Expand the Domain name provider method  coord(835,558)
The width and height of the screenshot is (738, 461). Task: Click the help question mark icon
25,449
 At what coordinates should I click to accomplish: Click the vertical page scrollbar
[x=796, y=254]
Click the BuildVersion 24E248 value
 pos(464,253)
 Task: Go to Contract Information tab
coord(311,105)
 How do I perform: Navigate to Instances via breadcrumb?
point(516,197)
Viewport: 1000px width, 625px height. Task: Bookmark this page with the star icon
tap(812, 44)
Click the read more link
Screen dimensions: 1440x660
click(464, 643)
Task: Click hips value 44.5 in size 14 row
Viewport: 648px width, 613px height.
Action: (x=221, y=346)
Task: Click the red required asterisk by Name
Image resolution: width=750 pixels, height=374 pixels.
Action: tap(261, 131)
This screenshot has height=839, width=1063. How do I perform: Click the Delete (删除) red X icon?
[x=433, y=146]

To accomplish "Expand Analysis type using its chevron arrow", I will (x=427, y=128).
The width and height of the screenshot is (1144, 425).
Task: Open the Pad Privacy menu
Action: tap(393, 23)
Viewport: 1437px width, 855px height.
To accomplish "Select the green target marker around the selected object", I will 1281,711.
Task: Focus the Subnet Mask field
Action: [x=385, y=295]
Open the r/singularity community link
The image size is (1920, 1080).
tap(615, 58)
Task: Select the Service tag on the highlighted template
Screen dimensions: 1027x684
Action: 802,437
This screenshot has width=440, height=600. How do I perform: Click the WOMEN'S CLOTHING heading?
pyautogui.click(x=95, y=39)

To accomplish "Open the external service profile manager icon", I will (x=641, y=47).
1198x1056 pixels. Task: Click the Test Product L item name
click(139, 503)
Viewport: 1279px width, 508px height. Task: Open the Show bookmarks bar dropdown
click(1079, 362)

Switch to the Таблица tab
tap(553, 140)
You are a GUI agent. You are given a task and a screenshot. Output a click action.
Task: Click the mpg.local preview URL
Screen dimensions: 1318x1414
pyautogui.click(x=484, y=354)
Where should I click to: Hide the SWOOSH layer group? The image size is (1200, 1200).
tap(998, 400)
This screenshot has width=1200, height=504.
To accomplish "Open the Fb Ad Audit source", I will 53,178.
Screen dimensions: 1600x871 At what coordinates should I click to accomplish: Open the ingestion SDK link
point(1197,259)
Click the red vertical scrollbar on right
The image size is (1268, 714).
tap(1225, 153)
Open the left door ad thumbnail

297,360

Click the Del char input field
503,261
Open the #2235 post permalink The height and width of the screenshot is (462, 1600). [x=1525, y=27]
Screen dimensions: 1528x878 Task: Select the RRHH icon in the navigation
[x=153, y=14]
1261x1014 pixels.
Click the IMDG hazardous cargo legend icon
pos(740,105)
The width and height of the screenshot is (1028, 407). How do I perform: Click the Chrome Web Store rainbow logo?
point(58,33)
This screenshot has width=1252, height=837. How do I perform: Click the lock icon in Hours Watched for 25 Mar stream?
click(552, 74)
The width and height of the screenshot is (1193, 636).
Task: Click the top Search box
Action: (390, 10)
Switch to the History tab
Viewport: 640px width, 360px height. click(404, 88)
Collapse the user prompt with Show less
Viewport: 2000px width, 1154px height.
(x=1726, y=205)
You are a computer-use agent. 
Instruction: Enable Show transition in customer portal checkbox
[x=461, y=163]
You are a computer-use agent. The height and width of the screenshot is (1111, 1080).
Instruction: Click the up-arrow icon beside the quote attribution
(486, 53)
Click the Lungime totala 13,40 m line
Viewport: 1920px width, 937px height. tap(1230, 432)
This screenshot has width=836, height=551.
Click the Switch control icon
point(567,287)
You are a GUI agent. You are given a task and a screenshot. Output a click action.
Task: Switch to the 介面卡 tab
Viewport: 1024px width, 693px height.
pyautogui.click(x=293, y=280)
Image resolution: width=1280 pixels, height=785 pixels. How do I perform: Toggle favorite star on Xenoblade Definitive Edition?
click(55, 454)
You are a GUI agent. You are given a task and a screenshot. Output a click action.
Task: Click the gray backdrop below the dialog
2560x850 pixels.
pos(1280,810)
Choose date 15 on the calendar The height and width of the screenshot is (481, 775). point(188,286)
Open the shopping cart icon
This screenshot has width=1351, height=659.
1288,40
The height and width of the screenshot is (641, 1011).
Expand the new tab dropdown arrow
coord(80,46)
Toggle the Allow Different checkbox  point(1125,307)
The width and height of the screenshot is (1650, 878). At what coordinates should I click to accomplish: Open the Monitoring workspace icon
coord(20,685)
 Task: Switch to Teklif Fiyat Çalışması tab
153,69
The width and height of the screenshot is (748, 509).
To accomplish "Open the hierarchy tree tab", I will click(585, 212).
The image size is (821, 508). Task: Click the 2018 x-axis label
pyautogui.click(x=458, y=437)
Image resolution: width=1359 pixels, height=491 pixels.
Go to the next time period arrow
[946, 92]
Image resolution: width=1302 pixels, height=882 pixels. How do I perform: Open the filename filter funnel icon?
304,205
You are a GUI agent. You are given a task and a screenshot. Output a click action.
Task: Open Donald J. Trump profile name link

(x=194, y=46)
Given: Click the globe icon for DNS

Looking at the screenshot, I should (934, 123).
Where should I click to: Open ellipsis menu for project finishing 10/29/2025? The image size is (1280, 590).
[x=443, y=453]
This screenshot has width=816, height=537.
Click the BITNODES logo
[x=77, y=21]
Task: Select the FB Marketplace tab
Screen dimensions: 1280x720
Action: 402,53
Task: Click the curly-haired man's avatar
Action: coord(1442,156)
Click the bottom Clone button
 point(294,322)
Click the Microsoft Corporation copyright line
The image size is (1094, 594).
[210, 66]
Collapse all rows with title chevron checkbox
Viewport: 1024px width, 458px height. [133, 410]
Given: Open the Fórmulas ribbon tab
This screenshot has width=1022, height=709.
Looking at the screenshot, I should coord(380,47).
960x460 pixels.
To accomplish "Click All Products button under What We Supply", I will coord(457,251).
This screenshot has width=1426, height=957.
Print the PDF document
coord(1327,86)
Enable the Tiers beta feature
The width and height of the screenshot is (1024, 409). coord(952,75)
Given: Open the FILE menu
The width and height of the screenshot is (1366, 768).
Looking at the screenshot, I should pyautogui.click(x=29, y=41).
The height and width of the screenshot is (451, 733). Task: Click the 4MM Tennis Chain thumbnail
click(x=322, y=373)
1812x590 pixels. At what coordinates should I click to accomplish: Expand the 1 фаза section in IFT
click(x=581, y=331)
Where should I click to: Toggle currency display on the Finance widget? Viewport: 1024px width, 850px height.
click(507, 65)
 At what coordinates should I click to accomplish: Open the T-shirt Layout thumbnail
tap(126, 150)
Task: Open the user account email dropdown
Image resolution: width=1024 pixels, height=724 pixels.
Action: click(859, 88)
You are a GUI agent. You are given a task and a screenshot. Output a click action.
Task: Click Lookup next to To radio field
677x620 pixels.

□ □ □ □ □

### Aim of the task
The expected output is exactly the lines of the listing above between the line holding "This screenshot has width=440, height=600." and the line holding "This screenshot has width=1200, height=504.", inclusive.

### Solved problem
This screenshot has width=440, height=600. How do I perform: Click the WOMEN'S CLOTHING heading?
pyautogui.click(x=95, y=39)

To accomplish "Open the external service profile manager icon", I will (x=641, y=47).
1198x1056 pixels. Task: Click the Test Product L item name
click(139, 503)
Viewport: 1279px width, 508px height. Task: Open the Show bookmarks bar dropdown
click(1079, 362)

Switch to the Таблица tab
tap(553, 140)
You are a GUI agent. You are given a task and a screenshot. Output a click action.
Task: Click the mpg.local preview URL
Screen dimensions: 1318x1414
pyautogui.click(x=484, y=354)
Where should I click to: Hide the SWOOSH layer group? The image size is (1200, 1200).
tap(998, 400)
This screenshot has width=1200, height=504.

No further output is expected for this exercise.